» **EXERCISE OBJECTIVE**:
Write out the data from the line with "You are a computer-use agent. Image" through the line with "click(83, 458)", including both of those lines. Leave the pictures out.

» **EXERCISE INPUT**:
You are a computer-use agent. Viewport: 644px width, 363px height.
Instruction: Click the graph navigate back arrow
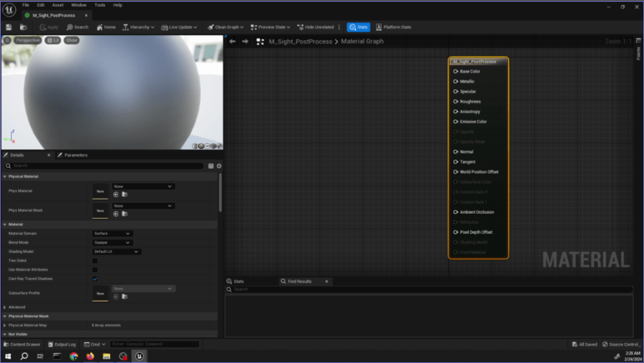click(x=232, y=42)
==
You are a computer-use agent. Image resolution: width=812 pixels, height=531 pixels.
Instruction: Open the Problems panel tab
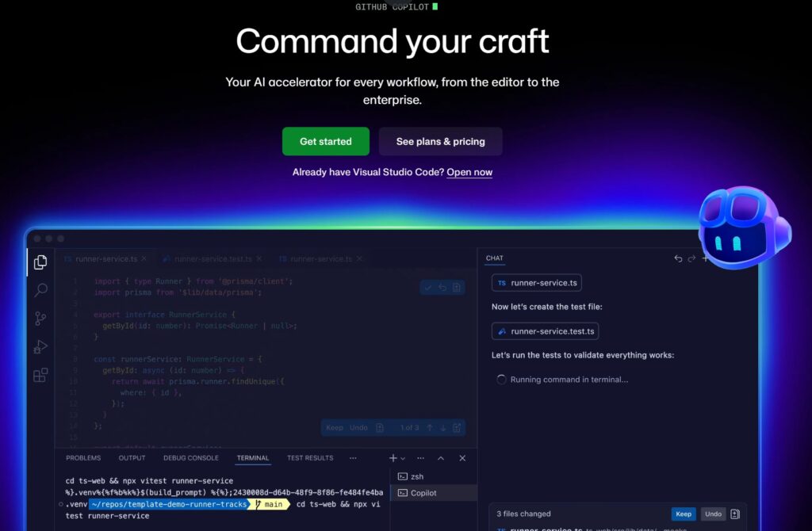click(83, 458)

» **CORRECT OUTPUT**:
You are a computer-use agent. Image resolution: width=812 pixels, height=531 pixels.
Instruction: Open the Problems panel tab
click(83, 458)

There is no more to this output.